I was wondering if anyone here has experience with FreeBSD 6.2? I was compiling 1.2.5 for one of the groups at Yahoo and they saw dramatic performance decreases with 1.2.5 over 1.2.2. Has there been an introduction of code I am forgetting that may cause this?

Summary: For 90% of all cases: "clock_gettime(CLOCK_MONOTONIC, ...)" == good. "gettimeofday(2)" == bad.


I haven't benched 1.2.5, but I'd bet a beer that the culprit is the following 1.2.5 change:

       * Use gettimeofday(2) instead of time(2).

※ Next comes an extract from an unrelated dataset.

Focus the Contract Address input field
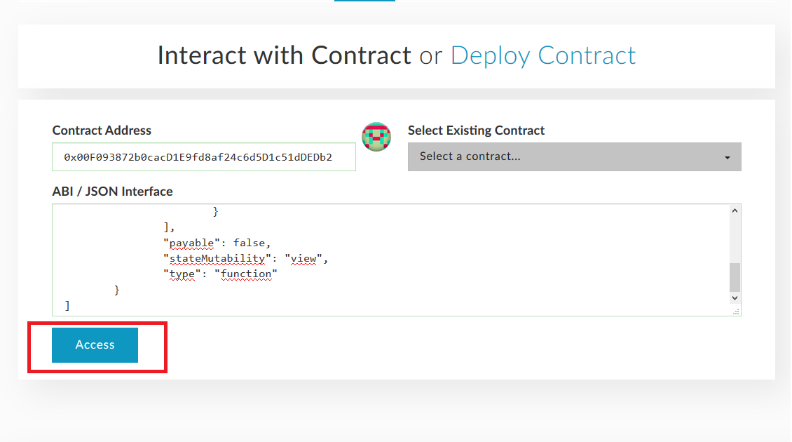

For background on why gettimeofday(2) is more expensive, see the following thread:

        
http://lists.freebsd.org/mailman/htdig/freebsd-current/2005-October/057280.html

or for a brief discussion of this in a white paper format:

        http://dsd.lbl.gov/publications/imc-2003.pdf

Essentially, gettimeofday(2) is supposed to be highly accurate according to POSIX, FreeBSD guarantees accuracy and Linux makes no such guarantees (hence the performance hit when going from time(2) to gettimeofday(2) for BSD and not Linux). Proper implementation of gettimeofday(2) requires synchronization across CPUs, whereas time(2) does not. memcached *should not* use gettimeofday(2) unless highly accurate and sub-second resolution is a requirement. If highly precise, but inaccurate time keeping is acceptable, clock_gettime(CLOCK_MONOTONIC, ...) should be used instead (using a system call that requires CPU synchronization is the opposite of good for a performance oriented daemon).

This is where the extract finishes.